Agile and Remote Dev Teams

How to Use Agile to Manage Remote Dev Teams, from G2Guide’s Segun Osu

The way you manage a remote team’s work dictates both their success and yours. This is a summary of a session held by Wework Labs mentor Segun Osu, director of G2Guide.

 

Why agile makes sense for remote teams

Agile is designed to anticipate change and it helps provide the type of environment that great teams need to prosper – autonomy, mastery and purpose.  Our teams typically consist of 4 to 5 developers, an agile coach/scrum master and a product owner. We proactively provide teams with a sense of purpose and direction, and keep teams happy to make them productive.  In a nutshell, we build in team motivation by design.

 

How Scrum works

First, decide what work you would like to have done, in the format of a so called product backlog.  However, unlike traditional project management, the scrum development team also has a key decision making role – you agree with the team which items of work they can complete within a set time period, commonly referred to as a sprint.

The product backlog actually consists of a pipeline of ideas for work that may be considered for completion in future.  This feeds into another list called the sprint backlog which is a list of work items that the team thinks it can actually complete within a set time period, typically two to four weeks. Each work item needs to have enough detail for the team to estimate the effort required to complete the work.   

 

We have sprint planning meetings to review the workload and decide what is to be worked on so that during the sprint, the decision making has already been done. You’ve decided with the team, for example, that the landing page needs a large blue button to perform a particular task, it needs to have a dropdown list, it needs to run an algorithm, etc. You express your needs in the form of user stories – high-level definitions of requirements – possibly, complete with acceptance criteria.  The team works unhindered for the duration of the sprint.

 

Every morning we have a daily standup meeting, to make sure that impediments are removed early.  We also proactively encourage clients to rank product backlog items to make it easy for us to continuously identify high priority work – that will provide the greatest business value – in readiness for the next sprint.   

 

At the end of each sprint, the goal is to demo the completed work and deliver a fully complete and potentially usable unit of software, rather than just work in progress. 

 

Why agile scrum delivers results for businesses

Before agile became popular, long development cycles were the norm, users might only get to see the product on completion, but their needs may have changed. Agile teams work in shorter development cycles, sharing the output at regular intervals, iterating and adjusting course so that the product remains aligned with changing business needs.  At G2Guide we use this framework to continuously deliver work that clients tell is of highest value to their businesses, providing full product demos at least every 2 weeks.
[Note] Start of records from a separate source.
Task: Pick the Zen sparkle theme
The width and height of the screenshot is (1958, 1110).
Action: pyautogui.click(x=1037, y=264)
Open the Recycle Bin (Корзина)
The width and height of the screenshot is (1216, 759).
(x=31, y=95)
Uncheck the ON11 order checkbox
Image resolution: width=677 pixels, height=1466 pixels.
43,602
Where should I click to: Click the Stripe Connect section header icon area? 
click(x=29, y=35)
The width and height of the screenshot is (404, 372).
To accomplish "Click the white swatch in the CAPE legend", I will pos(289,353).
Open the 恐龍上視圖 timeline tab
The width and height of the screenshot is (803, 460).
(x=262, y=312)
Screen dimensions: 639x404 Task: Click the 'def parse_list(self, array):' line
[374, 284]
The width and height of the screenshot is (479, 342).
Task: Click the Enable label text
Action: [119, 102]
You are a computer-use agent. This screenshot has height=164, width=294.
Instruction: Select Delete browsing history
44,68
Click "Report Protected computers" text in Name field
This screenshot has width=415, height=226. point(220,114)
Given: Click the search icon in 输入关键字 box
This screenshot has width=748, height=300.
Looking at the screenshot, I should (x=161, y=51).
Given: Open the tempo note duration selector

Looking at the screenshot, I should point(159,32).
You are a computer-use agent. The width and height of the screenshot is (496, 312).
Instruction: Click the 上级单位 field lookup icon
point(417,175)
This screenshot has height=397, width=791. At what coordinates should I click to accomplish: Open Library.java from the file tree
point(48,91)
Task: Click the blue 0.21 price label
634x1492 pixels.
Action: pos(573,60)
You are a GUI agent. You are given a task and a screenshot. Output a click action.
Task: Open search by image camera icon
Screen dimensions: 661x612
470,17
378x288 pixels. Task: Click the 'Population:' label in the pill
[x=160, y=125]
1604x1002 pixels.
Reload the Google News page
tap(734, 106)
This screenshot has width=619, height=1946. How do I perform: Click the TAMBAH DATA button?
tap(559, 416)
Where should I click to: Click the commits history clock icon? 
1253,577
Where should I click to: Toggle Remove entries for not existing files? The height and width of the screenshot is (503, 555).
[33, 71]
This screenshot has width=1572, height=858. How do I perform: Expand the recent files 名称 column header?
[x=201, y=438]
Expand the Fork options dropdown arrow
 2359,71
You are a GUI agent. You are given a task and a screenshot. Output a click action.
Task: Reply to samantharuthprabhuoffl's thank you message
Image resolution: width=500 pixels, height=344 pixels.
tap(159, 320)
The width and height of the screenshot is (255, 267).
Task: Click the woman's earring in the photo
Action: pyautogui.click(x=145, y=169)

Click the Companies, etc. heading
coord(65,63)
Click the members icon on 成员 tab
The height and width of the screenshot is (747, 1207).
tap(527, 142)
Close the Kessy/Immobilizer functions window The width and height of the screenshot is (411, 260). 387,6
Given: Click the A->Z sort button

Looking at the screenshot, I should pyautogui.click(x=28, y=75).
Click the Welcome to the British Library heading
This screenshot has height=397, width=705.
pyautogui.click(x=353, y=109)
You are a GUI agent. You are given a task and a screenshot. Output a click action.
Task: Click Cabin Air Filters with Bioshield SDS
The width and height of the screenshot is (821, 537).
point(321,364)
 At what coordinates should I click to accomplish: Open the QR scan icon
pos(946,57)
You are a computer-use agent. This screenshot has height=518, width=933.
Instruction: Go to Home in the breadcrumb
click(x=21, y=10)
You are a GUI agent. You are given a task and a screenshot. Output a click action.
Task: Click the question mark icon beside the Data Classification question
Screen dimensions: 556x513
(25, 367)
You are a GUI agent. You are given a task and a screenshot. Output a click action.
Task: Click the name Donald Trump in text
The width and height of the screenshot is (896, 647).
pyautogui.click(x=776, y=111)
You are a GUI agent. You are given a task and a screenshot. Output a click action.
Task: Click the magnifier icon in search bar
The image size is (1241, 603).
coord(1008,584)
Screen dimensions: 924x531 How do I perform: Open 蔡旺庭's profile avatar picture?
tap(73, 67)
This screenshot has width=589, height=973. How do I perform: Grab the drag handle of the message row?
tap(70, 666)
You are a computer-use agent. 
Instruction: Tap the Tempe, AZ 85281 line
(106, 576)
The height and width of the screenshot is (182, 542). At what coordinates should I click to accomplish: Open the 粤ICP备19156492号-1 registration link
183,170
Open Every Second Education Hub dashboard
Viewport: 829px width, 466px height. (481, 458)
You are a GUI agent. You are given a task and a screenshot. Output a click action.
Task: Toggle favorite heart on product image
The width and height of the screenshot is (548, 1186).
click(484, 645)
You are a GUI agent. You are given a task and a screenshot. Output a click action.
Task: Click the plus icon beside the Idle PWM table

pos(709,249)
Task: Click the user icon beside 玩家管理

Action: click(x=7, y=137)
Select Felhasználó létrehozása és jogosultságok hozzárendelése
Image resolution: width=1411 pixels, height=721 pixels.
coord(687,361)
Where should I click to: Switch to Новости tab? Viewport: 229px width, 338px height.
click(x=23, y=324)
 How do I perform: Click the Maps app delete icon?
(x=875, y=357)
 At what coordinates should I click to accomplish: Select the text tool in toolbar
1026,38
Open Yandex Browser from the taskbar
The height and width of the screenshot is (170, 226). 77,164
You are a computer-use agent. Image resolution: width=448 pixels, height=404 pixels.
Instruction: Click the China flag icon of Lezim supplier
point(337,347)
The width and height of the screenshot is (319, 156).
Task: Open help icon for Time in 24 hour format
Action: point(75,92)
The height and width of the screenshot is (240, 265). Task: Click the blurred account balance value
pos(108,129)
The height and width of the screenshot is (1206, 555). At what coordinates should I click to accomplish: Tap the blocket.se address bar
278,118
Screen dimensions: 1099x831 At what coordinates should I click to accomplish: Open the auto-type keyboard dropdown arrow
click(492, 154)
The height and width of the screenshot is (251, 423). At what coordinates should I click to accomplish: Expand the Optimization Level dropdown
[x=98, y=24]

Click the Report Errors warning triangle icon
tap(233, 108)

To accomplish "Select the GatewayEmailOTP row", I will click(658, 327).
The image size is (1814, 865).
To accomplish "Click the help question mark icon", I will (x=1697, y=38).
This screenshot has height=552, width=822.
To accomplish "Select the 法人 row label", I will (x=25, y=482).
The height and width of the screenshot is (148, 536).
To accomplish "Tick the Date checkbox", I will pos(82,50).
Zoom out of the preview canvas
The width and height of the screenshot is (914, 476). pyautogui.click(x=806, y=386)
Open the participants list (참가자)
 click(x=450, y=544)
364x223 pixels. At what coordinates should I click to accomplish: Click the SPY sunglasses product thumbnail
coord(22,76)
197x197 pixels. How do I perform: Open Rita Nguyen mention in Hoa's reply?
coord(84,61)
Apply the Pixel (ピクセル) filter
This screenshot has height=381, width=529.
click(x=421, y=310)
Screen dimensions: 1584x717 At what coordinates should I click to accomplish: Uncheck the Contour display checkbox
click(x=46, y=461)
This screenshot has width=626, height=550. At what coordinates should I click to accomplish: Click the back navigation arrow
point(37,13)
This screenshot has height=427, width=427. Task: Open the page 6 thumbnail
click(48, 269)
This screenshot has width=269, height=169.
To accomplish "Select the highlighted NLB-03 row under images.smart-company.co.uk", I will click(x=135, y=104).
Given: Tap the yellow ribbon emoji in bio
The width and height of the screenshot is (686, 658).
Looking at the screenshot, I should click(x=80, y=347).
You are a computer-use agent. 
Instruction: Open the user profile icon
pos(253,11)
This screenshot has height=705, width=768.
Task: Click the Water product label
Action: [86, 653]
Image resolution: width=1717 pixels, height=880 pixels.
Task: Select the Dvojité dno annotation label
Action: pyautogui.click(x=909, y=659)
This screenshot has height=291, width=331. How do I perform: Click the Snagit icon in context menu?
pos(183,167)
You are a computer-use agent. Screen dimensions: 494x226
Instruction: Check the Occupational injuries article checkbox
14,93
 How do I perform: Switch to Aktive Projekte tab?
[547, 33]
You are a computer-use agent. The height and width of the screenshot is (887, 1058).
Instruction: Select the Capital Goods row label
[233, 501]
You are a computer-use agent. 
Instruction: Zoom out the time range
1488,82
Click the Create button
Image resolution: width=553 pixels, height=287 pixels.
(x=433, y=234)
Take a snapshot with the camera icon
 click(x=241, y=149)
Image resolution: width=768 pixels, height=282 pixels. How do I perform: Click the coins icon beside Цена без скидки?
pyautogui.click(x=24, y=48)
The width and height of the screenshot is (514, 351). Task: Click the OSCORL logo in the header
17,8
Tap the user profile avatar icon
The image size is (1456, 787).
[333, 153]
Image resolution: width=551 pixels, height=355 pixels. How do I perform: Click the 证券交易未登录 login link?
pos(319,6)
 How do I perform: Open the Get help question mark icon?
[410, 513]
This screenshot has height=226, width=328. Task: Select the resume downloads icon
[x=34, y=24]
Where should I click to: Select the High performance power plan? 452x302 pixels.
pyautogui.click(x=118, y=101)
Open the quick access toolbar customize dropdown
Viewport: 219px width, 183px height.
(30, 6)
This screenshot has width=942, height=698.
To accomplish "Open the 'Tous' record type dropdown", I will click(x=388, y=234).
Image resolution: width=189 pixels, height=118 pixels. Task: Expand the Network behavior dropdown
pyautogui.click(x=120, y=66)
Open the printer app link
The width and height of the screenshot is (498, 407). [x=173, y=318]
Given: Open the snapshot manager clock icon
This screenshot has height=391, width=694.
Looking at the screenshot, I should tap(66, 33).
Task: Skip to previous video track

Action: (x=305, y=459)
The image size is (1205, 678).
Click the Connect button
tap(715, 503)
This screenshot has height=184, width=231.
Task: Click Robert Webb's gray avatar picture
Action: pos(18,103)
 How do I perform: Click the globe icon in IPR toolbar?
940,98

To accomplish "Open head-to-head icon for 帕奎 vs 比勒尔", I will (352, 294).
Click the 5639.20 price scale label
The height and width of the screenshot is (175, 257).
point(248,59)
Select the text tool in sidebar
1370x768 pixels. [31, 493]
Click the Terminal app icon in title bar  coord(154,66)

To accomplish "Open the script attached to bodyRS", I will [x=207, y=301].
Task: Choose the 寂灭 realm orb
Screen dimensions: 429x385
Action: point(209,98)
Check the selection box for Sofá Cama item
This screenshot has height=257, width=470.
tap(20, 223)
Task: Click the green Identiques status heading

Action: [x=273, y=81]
For a client, that could mean being able to engage future suppliers, customers or even investors, sooner rather than later.

 

At the end of each cycle we also formally review how our next sprint’s performance could be improved.  We plan ahead and decide what should be included in the next sprint and continue to focus on clients’ business priorities. In a nutshell that is an overview of how we typically use the agile scrum framework to keep teams motivated, continuously respond to change—market conditions and clients’ priorities—and get development work done, often within challenging time and budgetary constraints.